Technology and environmental protection: mangroves, peat bogs and forest robots
The United Arab Emirates has planted mangrove trees since the 1970s and plans to plant another 100 million mangroves by 2030. Mangroves capture 43,000 t t CO₂ a year, protect communities from storms and flooding, and the Avicennia marina variety is resistant to salinity and high temperatures. Meanwhile, using aerial photography, drones and multispectral imaging, the British create precise maps of the Hatfield Moors, allowing them to be monitored and protected. Peat bogs are a natural reservoir that absorbs carbon dioxide from the atmosphere.
Environmentalists Junglekeepers and robotic company ABB Ltd are running a pilot project in the Peruvian Amazon using solar-powered robots to plant trees. One robot can sow 600 seeds in one morning, i.e. two football fields of the future forest during the day. This technology can help combat deforestation while involving local people.

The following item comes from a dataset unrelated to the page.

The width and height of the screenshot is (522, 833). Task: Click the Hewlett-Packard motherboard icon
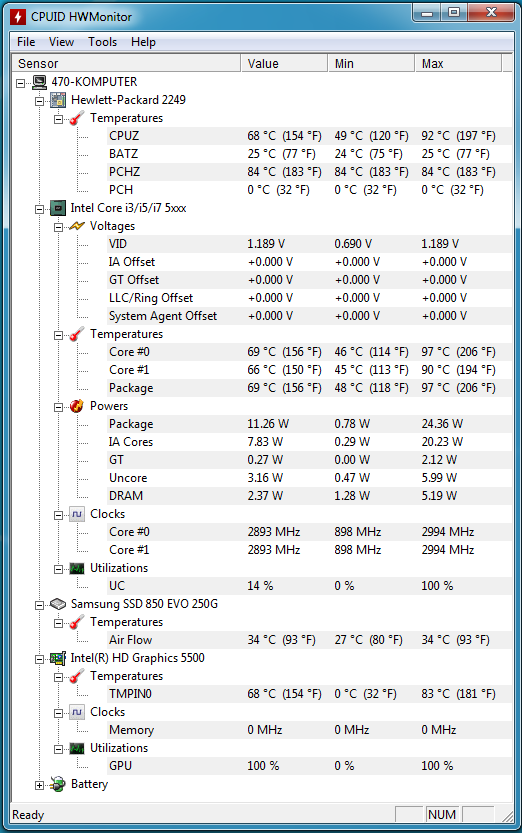pos(58,100)
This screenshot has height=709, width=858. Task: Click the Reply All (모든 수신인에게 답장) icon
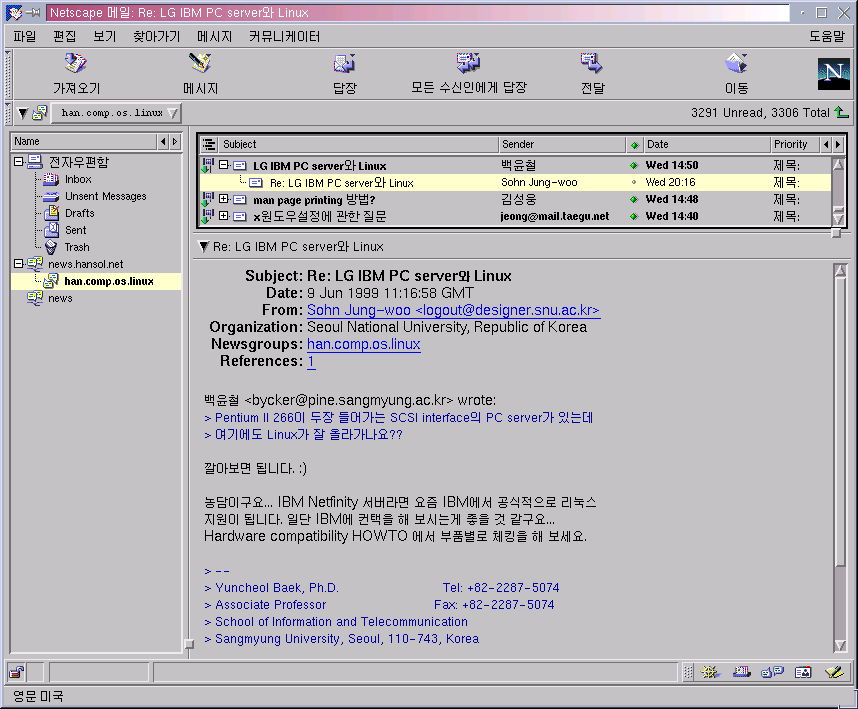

Scientists at the Atlantic White Shark Conservancy monitor great white sharks off the coast of Cape Cod, Massachusetts. They use sensors that record the depth at which animals swim, their speed and direction of movement. Approximately 300 sharks also have sensors emitting high-frequency sound to receivers along the coast. In addition, cameras mounted on predators track animal movements and ensure beachgoers’ safety. Information about sharks’ behaviour is publicly available through a free app.